Fernando Vitagliano: O que deve cair com Serra?
Primeiro Serra trouxe para a eleição de 2002 o tema do medo. Fez a propaganda com a Regina Duarte estampada na TV com medo do Lula. Depois, contra Dilma, apelou para o aborto. Agora é a vez do Kit-gay contra Haddad.
Por Luís Fernando Vitagliano*
Publicado 02/11/2012 12:52
O PSDB, sob a liderança de Serra deixou de ser um partido social democrata para tornar-se um partido de valores conservadores e sair da esquerda política para representar a direita social. Com isso o partido ganhou engajamento e perdeu representatividade. Agora presta o desfavor de ressuscitar temas há muito afastados da política brasileira ao tentar marginalizar no debate político minorias em prol de certo tipo de moral dominante.

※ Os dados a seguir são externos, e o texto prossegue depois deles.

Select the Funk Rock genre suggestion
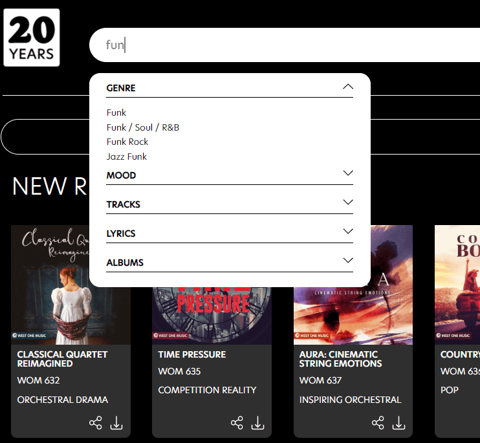 [x=127, y=142]
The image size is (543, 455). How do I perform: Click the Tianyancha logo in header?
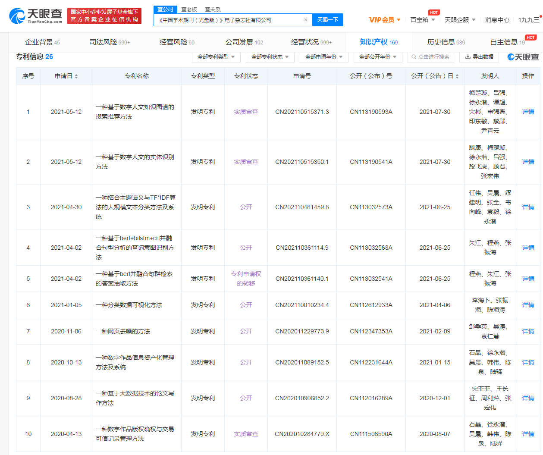(x=35, y=16)
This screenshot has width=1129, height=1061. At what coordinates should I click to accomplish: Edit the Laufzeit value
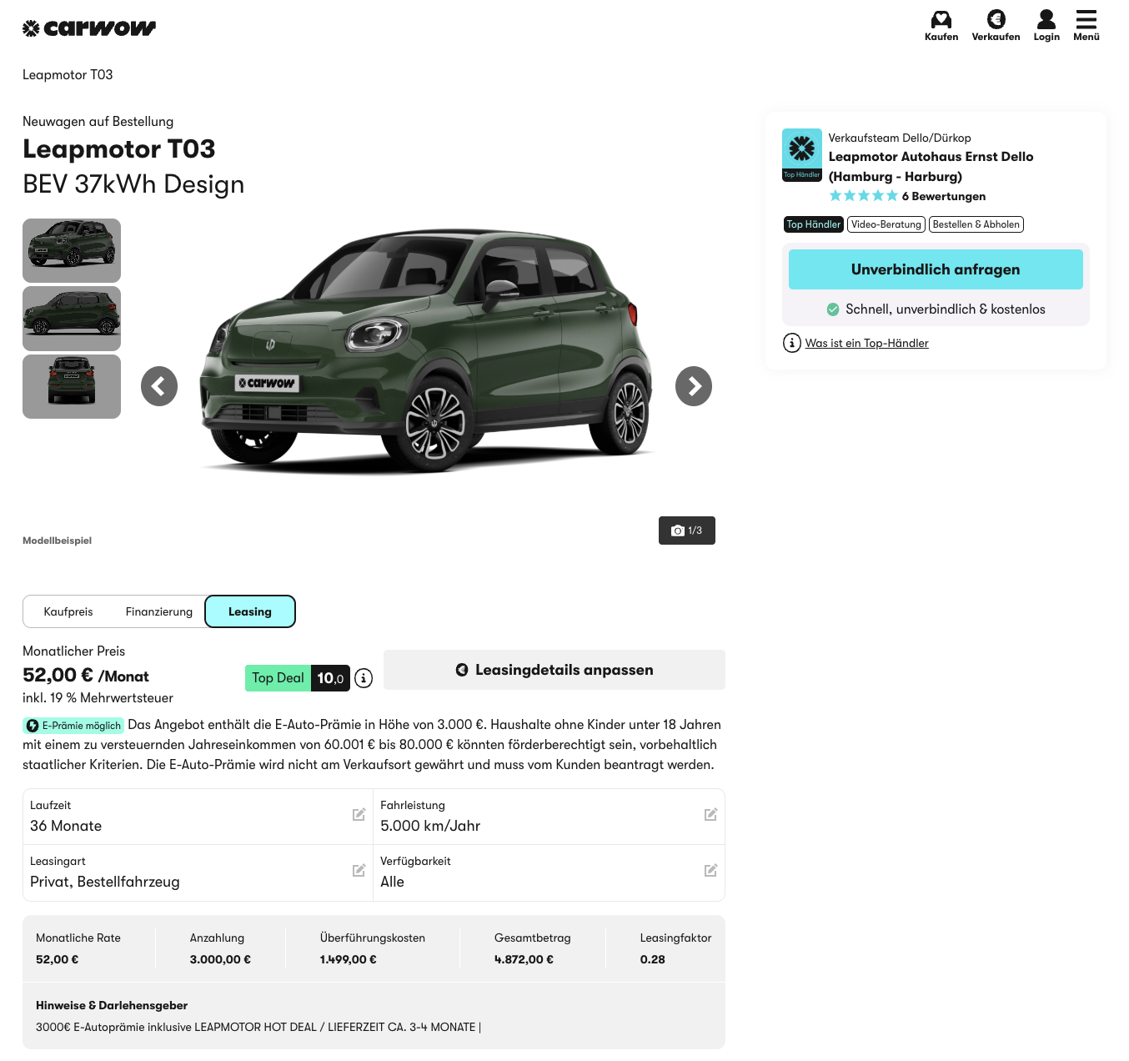pyautogui.click(x=359, y=815)
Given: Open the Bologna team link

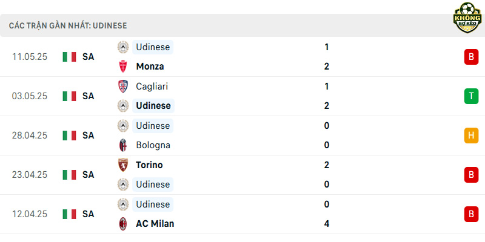Looking at the screenshot, I should [153, 145].
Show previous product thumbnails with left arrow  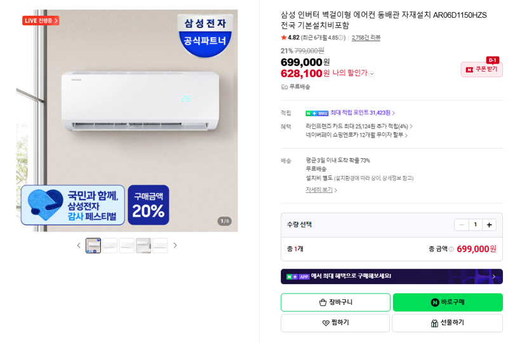click(x=79, y=245)
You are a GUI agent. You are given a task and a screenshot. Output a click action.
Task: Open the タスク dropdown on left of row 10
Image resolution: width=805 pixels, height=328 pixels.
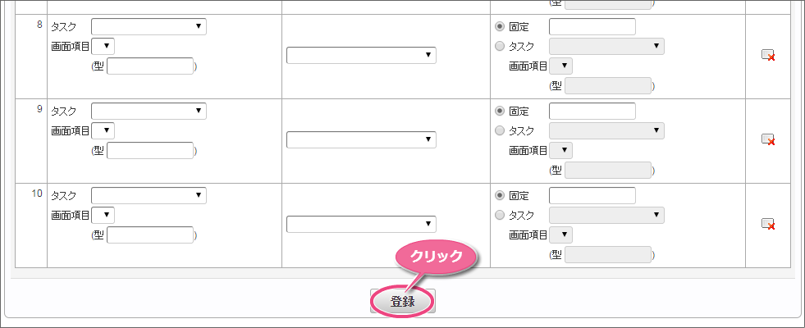point(149,195)
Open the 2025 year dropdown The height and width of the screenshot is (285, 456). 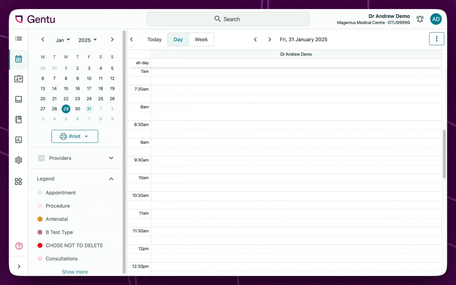(87, 40)
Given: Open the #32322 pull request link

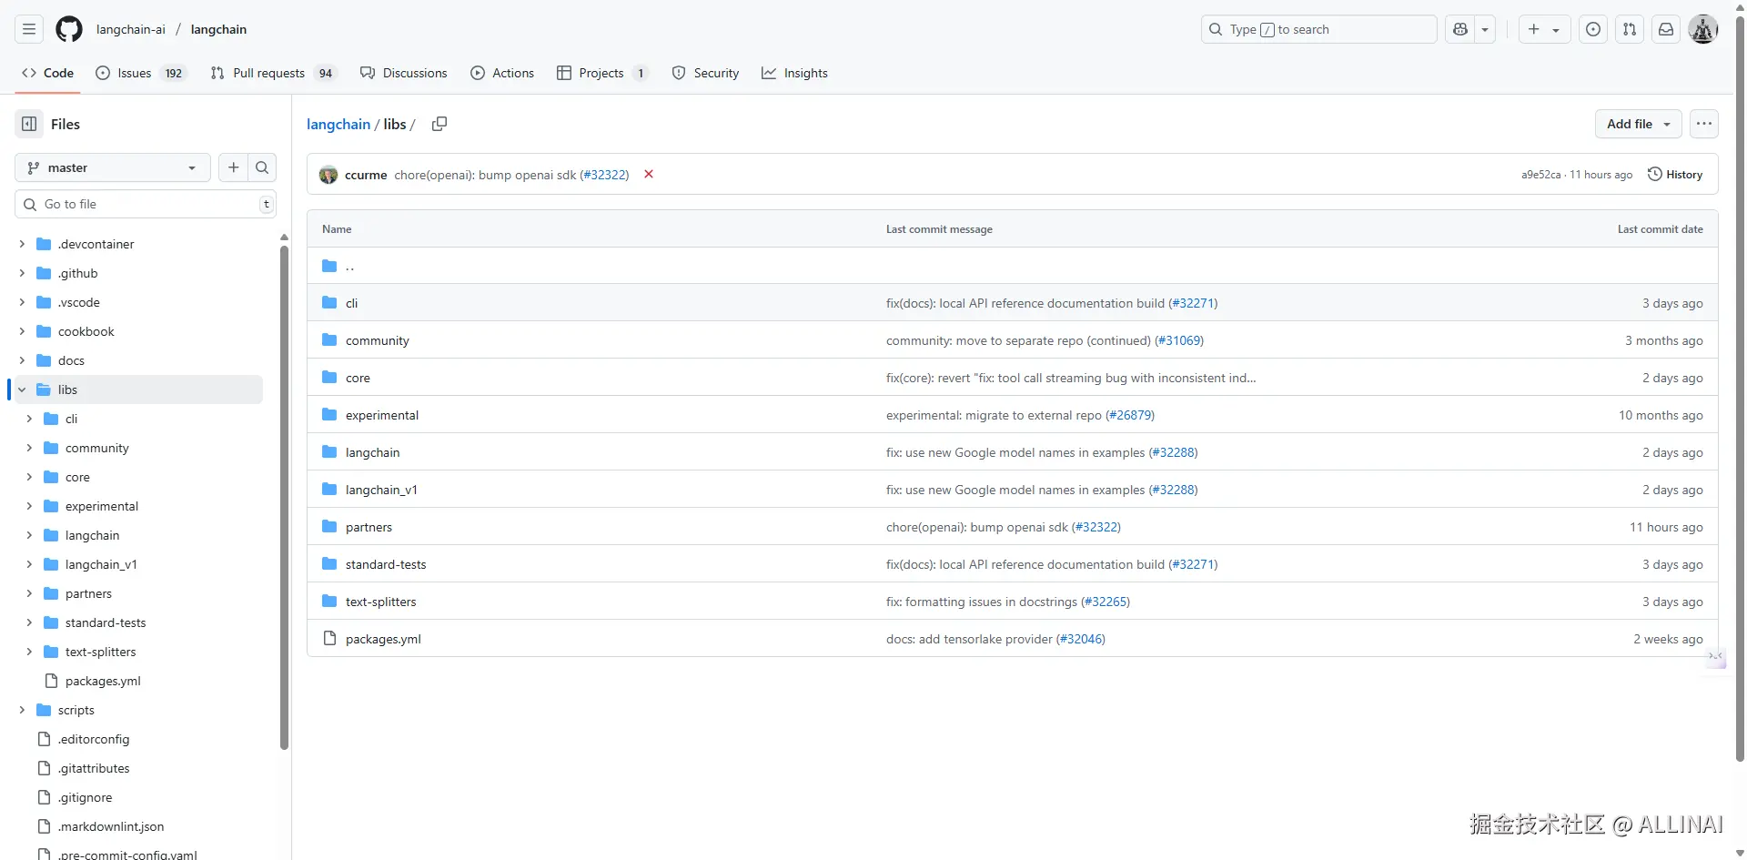Looking at the screenshot, I should click(x=605, y=175).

Talvez o eleitor não conheça; ou talvez muitos de nós tenhamos nos esquecido do contexto, mas é preciso recuperar um dos mais importantes projetos de sociologia aplicada do século XX, a pesquisa de Theodor Adorno nos EUA sobre a “Escala F”. Entre 1940 e início de 1950, Adorno em parceria com alguns psicólogos se propõe a estabelecer uma escala sobre a personalidade de indivíduos numa sociedade liberal que têm predisposição a se sujeitar à liderança fascista. A base da pesquisa é que existia um padrão de convicções econômicas, políticas e sociais ligados a uma personalidade autoritária. Assim, o estudo chegou ao indivíduo potencialmente fascista cuja personalidade tinha predisposição a apoiar propagandas antidemocráticas.
Esse estudo começou por conta do antissemitismo. Ou seja, da intolerância no que diz respeito às opções individuais. Propagandas conservadoras baseadas no medo e/ou no ódio violam o principio básico da republica que é a diversidade social. Misturar religião com valores sociais em propagandas políticas já se tornou há muito tempo atitude repugnante e já foi historicamente comprovado o desfavor prestado à cidadania.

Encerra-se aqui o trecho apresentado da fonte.